Design, Synthesis, Characterization, DFT, Molecular Docking Studies, and Evaluation of Biological Activity of Benzamidethiourea Derivatives against HepG2 Hepatocellular Carcinoma Cell Lines

Ligands derived from benzamide thiourea were used to generate Cu(II) and Pt(IV) complexes. The compounds were extensively characterized utilizing mass spectrometry techniques, including electrospray ionization (ESI) and electron impact (EI), as well as infrared spectroscopy (IR), UV-Vis spectroscopy, and nuclear magnetic resonance spectroscopy (1H- NMR and 13C-NMR). The complexes’ geometric shapes were examined by various techniques, including molar conductivity, magnetic susceptibility, scanning electron microscopy (SEM), energy-dispersive X-ray spectroscopy (EDX), thermogravimetric analysis (TGA), and X-ray diffraction (XRD). The elemental ratios in the complexes were measured by employing Inductively Coupled Plasma-Atomic Emission Spectroscopy (ICP-AES). The ligands functioned as bidentate donors, leading to a metal-ligand ratio of 1:2 (M:L).

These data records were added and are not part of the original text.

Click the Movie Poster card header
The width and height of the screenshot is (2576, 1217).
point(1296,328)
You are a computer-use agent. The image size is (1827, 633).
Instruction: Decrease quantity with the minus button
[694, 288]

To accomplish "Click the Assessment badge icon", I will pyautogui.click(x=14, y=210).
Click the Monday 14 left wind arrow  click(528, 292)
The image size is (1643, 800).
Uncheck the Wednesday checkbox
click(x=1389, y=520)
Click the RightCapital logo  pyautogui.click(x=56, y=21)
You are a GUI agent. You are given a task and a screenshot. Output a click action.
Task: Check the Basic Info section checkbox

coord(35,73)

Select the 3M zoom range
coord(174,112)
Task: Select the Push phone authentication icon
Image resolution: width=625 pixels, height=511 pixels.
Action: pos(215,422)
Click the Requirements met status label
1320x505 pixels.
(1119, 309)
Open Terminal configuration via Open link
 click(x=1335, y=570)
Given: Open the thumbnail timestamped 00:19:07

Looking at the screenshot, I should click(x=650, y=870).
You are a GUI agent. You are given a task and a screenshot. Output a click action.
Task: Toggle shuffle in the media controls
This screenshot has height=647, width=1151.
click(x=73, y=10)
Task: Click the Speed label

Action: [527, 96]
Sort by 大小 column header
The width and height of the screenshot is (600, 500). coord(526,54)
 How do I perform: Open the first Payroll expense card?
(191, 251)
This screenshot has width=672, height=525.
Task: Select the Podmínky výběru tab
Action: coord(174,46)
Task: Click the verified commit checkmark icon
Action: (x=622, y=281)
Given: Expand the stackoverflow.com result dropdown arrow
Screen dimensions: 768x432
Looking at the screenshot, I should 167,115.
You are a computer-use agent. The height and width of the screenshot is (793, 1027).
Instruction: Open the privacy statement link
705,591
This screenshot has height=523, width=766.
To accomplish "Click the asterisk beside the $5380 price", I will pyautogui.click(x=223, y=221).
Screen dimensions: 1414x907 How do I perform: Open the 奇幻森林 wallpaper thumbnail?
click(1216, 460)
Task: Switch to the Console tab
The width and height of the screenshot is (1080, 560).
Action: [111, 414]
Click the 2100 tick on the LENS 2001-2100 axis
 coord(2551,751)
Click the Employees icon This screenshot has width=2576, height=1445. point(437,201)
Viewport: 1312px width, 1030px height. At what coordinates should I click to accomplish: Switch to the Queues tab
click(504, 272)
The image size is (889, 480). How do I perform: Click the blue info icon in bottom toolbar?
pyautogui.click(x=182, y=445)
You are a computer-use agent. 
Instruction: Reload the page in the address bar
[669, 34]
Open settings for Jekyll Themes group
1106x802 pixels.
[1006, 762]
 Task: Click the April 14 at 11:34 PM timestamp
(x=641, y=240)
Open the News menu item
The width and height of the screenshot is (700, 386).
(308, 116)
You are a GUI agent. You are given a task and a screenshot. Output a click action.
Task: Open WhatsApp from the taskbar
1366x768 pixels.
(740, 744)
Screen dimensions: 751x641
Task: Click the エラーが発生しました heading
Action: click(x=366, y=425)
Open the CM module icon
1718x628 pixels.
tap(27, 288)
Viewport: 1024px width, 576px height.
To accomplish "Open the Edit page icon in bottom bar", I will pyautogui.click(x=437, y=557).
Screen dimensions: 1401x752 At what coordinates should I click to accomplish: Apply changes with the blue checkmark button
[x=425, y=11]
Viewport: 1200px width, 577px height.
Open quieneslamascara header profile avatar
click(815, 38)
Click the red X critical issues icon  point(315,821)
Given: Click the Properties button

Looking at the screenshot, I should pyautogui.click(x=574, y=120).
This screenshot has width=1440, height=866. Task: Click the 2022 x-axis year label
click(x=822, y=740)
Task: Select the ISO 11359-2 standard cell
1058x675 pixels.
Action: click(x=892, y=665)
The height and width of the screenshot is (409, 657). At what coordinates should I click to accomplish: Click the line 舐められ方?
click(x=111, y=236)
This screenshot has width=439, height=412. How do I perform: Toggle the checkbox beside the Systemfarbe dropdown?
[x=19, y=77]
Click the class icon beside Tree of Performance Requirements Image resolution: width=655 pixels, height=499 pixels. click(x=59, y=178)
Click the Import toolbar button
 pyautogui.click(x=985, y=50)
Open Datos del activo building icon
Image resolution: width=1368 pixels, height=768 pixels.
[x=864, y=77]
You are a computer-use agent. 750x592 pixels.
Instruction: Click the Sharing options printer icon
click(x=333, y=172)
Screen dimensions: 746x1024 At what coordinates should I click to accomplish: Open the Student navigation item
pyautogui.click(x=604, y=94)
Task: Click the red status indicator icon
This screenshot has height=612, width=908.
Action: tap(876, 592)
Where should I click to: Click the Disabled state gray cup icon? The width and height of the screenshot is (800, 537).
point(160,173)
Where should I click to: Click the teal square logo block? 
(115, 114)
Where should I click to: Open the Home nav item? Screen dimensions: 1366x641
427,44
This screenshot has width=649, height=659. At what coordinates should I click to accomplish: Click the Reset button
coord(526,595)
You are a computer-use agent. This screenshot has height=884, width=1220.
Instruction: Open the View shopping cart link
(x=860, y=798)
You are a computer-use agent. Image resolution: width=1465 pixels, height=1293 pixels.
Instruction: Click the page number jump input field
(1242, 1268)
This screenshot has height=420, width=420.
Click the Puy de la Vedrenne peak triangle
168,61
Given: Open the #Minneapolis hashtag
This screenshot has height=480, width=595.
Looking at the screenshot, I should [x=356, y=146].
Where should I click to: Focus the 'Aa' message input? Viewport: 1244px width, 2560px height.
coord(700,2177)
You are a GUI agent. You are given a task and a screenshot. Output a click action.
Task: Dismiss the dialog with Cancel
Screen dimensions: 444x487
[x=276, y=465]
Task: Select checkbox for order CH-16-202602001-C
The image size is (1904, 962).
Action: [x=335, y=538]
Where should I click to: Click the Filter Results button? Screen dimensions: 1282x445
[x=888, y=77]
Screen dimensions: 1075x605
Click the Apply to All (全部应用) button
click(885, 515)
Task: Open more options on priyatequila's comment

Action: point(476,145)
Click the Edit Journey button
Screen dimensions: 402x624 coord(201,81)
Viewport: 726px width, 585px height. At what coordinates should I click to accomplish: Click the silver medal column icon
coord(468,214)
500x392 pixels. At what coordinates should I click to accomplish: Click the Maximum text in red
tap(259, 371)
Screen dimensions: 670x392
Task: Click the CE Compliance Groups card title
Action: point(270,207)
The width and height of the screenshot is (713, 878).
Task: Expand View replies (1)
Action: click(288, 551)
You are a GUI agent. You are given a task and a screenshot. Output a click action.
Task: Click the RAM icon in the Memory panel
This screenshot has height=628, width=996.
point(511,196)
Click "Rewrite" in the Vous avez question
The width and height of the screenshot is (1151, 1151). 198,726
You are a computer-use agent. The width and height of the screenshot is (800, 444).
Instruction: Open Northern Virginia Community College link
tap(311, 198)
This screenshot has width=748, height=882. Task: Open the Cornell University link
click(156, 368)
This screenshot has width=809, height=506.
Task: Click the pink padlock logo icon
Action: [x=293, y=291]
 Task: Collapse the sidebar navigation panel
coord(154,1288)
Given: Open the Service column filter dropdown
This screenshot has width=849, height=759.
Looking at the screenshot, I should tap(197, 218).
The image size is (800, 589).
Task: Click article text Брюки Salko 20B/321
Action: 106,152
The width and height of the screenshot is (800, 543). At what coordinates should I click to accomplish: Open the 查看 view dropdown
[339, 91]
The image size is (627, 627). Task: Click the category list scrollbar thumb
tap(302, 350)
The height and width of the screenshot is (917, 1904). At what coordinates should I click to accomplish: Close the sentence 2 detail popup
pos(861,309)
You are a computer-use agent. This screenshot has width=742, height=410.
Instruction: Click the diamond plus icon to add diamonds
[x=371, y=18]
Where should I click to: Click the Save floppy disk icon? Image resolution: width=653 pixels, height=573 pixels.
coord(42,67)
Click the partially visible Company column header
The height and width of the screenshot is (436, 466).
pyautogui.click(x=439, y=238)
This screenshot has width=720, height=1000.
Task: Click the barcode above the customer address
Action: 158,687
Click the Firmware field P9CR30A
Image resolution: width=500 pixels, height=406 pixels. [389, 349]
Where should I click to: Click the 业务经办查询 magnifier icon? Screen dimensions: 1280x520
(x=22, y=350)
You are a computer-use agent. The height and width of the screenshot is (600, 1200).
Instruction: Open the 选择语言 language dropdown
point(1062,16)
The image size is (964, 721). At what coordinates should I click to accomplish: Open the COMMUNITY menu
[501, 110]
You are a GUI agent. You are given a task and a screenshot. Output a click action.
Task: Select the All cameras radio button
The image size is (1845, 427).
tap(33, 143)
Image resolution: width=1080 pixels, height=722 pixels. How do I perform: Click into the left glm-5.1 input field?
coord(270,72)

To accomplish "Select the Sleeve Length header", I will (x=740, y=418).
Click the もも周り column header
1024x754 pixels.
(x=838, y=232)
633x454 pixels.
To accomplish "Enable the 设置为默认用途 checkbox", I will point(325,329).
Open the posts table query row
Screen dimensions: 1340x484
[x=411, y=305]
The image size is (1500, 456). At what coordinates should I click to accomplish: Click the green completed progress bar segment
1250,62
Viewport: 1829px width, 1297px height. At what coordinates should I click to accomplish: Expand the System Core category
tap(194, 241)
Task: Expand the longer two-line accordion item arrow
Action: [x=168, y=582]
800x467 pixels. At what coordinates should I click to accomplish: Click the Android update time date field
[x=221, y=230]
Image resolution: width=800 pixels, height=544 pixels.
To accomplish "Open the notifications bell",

In addition, the present study included theoretical calculations to evaluate the electrophilic or nucleophilic properties of the compounds, as well as several chemical characteristics such as energy gap, chemical hardness, softness, absolute softness, electronegativity, chemical potential, and electrophilicity index. The molecular physicochemical qualities were evaluated by analyzing the structural parameters of the ligands, including bond length, triangle angle, and tetragonal angle, and comparing them to experimental data. The efficiency of the compounds in preventing cancer growth in HepG2 cell lines was evaluated using the MTT assay. Concurrently, most ligands had a moderate level of effectiveness, while a few complexes showed significant potency. The molecular docking investigation of the [Pt(L1)2Cl2] complex with HepG2 cells demonstrated its ability to selectively attach to proteins (2X39, 3E7G, 3EJ8, 4NOS, and 3QX3). The detection of low binding energy and RMSD values provide further substantiation of this interaction.